Tips for low light photography

If you are frustrated by the quality of the pictures you take with your new dSLR in low light conditions, here is a video tutorial that will help you shoot better photos.

There are three main settings that affect your exposure:
  • shutter speed - it controls how long light reaches your camera's sensor and usually you should not use longer speed than [1/your focal length*crop factor]. If you choose a slower shutter speed, your image may get blurry as the shutter speed helps freezing action.
  • aperture - it controls the amount of light coming in through your lens. A fast lens is 1.4 or 2.8.
  • ISO - it compensates for light deficiency. The higher the number, the brighter your image will be but at a cost of extra noise on your photograph. Values may be 100, 200, 400, 800, 1600...
So basically you need to choose the right equipment for low light photography in the first instance: a camera that can increase ISO without too much noise and a lens with wide aperture like 1.4 or 2.8.
Set your camera to Av (aperture priority) mode, manual ISO. Try to opt for wider aperture than to higher ISO. Let your camera adjust between the shots. It works well in constant lighting situations while where light varies, you can try using Manual mode and manual ISO. In this case you need to adjust your aperture and shutter speed manually. Set your White Balance to manual as well.
Not all lenses can produce a sharp image being widest open, so try to use one or two stops further.
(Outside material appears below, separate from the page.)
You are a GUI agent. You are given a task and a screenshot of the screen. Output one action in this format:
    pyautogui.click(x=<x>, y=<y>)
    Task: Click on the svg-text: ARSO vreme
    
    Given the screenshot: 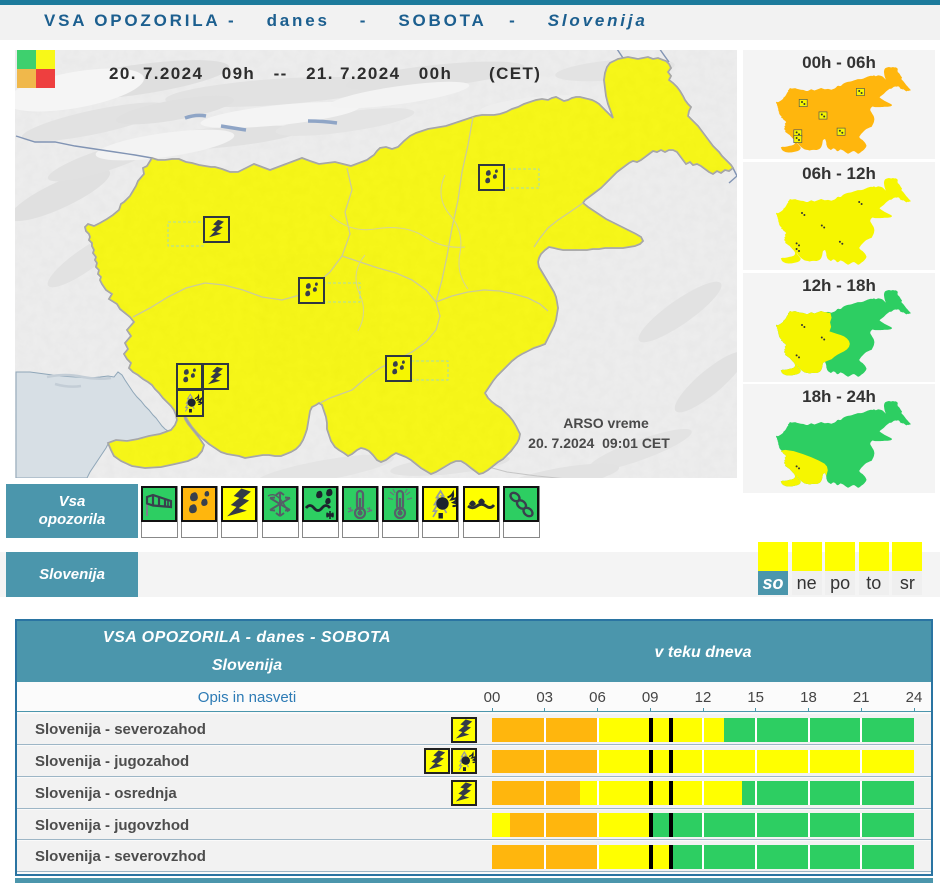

How to increase contrast with a flash

Bryan Peterson gives his professional advice on how to shoot flowers and make them pop up avoiding sometimes clumsy background. All you need is an external speedlight that can help you make the background almost black. Position your flash outside of the camera, you can use a Pocket Wizard unit or a simple cable to fire the flash. He had his settings as f22, and with his flash he had to dial 1/8 power because of the short distance to the flower. Bryan wants to underexpose the ambient light in background. So he makes the shutter speed faster than in the first image shot without a flash. But he leaves the aperture the same f22. One of mistakes that people do is shooting in Aperture priority mode with a flash which means they add the speedlight light to the ambient light. You need to switch to Manual mode and set a faster shutter speed if you want to make your background darker.